*Task goal*.
Reproduce the lines of the records verbatim, starting at the line that contains "Save the project with floppy disk icon" and ending at the line that contains "[x=793, y=823]", both included.

─── Information supplied ───

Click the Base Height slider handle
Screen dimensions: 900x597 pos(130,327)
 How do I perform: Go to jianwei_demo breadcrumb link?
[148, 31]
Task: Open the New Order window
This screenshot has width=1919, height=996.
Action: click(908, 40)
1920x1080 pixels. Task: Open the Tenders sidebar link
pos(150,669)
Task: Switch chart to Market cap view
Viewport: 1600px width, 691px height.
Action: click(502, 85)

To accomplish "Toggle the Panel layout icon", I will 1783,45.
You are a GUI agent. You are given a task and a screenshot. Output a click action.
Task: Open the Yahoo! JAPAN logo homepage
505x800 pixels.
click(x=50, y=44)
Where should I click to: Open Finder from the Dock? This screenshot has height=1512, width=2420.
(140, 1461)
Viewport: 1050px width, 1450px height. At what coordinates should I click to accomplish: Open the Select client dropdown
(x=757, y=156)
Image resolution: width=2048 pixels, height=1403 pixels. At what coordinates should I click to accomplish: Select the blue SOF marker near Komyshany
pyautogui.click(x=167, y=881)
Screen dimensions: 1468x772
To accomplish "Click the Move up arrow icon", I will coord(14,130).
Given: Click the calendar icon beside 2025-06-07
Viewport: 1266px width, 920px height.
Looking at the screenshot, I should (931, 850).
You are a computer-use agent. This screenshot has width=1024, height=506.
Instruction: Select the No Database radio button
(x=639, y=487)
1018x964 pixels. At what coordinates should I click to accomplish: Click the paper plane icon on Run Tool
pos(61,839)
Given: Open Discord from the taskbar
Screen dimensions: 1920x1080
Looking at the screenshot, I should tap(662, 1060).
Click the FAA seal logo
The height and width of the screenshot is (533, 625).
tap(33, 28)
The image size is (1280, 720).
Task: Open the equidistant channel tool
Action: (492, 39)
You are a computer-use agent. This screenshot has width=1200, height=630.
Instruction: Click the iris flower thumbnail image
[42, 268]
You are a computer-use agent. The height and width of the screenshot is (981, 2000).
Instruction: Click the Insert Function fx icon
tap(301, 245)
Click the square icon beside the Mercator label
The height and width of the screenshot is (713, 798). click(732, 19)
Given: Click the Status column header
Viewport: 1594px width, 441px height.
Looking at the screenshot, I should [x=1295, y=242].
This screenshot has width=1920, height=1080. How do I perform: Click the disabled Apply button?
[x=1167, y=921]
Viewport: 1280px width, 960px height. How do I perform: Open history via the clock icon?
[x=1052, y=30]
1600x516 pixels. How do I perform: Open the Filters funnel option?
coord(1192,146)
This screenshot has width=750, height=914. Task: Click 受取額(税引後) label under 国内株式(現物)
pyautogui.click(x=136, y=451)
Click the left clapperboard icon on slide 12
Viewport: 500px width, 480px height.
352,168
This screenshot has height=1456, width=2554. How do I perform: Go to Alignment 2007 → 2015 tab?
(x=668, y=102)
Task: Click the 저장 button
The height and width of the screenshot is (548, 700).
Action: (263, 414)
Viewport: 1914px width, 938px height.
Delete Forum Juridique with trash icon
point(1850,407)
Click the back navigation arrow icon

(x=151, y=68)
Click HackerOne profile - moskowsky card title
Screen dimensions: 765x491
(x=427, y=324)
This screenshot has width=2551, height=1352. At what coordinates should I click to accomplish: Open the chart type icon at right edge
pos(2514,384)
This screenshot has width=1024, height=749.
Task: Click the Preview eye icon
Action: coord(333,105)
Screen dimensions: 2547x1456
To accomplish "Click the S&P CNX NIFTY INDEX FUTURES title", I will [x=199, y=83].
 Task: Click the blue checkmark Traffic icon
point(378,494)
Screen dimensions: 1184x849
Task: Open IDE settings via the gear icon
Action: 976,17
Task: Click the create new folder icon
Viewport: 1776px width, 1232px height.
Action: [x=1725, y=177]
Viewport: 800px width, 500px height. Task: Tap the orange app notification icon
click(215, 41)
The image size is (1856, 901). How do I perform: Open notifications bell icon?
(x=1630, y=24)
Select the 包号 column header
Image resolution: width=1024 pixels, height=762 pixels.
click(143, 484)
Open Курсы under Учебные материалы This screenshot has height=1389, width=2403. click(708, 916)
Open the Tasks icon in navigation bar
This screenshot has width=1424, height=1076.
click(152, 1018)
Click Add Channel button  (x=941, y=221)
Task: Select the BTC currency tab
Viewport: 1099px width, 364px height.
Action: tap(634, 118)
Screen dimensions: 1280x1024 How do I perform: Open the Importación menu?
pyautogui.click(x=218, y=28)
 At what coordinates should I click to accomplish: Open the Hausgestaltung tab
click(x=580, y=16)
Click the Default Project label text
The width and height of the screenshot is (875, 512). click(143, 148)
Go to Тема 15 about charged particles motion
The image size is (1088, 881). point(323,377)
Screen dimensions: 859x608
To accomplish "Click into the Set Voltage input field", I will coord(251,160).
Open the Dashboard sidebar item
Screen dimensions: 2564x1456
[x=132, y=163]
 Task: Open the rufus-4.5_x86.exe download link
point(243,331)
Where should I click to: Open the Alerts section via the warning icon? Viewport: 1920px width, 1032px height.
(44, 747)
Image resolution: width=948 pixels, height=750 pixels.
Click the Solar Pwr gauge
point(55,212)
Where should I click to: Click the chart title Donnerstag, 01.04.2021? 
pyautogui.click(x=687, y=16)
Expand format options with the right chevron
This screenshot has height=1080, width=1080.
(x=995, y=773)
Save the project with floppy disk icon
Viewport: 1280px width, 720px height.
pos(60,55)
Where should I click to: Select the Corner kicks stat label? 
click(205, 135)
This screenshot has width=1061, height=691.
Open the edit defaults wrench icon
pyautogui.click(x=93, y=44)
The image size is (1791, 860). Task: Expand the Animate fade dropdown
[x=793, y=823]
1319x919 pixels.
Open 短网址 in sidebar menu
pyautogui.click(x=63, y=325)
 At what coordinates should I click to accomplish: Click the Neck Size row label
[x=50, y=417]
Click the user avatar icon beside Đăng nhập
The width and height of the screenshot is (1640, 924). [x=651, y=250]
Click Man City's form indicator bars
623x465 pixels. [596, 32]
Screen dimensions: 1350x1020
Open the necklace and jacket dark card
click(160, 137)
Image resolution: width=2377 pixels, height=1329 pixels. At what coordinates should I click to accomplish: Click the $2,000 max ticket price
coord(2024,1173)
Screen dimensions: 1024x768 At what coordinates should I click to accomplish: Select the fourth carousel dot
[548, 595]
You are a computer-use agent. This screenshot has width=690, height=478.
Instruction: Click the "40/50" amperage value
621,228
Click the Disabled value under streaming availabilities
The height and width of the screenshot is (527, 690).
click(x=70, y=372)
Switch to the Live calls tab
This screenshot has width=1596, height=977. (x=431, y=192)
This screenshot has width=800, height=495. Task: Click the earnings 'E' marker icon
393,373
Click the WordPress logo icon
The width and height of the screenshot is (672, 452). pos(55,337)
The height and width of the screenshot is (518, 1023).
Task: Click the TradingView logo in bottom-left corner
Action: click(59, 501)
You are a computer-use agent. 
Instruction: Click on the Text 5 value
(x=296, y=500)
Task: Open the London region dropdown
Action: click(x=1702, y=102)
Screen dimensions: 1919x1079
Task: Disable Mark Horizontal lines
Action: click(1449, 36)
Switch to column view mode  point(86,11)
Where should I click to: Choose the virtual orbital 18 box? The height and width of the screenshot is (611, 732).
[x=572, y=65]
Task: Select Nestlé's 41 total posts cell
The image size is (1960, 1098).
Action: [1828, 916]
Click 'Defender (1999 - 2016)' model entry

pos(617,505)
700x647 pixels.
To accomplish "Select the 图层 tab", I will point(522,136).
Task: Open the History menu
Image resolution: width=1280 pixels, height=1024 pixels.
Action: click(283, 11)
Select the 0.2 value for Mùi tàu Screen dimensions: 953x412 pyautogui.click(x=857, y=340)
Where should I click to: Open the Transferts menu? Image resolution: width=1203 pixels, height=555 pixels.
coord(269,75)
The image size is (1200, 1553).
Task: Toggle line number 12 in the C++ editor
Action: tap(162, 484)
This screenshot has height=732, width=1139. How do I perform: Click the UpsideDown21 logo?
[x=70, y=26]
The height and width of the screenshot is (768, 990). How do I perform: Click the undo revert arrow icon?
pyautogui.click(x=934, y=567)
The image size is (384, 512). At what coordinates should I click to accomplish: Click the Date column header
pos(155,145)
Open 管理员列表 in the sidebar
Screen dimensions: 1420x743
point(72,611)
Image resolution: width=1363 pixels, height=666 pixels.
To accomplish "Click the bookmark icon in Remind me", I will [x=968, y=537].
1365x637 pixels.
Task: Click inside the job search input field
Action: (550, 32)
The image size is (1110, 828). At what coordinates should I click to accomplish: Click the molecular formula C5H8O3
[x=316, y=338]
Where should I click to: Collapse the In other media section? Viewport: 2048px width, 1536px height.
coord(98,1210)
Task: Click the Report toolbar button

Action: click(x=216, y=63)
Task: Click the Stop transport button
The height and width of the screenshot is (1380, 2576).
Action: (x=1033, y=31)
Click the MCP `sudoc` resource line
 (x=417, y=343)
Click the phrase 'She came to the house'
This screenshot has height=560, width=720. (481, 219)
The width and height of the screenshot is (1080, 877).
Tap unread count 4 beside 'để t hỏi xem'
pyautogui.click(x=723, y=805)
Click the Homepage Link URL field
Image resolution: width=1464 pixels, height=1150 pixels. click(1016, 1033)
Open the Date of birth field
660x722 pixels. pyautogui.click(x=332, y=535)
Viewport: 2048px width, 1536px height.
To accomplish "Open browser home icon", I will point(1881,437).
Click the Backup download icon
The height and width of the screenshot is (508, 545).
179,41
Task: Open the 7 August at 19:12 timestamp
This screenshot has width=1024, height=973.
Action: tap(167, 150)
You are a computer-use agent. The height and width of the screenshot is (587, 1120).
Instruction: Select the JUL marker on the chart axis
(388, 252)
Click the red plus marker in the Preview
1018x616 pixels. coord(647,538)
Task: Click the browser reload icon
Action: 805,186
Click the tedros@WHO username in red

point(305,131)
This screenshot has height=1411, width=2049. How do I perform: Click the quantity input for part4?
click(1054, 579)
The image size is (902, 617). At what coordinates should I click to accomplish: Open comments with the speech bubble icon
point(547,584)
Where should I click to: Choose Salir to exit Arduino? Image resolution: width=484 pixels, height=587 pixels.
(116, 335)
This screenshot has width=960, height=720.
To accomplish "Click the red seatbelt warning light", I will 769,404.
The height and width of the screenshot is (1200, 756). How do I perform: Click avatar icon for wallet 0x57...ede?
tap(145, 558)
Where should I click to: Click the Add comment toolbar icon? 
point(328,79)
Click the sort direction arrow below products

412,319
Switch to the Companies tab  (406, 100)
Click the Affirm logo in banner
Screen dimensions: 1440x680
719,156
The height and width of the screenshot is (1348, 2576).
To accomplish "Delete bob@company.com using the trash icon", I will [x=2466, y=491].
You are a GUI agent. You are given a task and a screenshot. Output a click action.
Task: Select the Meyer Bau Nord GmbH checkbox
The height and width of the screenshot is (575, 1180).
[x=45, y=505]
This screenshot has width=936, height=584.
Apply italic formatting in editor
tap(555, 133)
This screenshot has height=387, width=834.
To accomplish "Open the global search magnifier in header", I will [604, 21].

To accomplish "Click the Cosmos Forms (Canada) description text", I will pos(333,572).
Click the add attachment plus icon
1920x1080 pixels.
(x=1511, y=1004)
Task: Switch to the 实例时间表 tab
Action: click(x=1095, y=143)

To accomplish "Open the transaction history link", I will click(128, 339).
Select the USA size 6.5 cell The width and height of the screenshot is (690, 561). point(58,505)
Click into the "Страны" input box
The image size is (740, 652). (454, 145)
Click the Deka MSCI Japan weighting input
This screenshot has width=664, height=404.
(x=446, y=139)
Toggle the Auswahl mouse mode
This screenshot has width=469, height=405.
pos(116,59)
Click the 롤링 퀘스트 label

───

*Output of the task*.
Save the project with floppy disk icon
Viewport: 1280px width, 720px height.
pos(60,55)
Where should I click to: Select the Corner kicks stat label? 
click(205, 135)
This screenshot has width=1061, height=691.
Open the edit defaults wrench icon
pyautogui.click(x=93, y=44)
The image size is (1791, 860). Task: Expand the Animate fade dropdown
[x=793, y=823]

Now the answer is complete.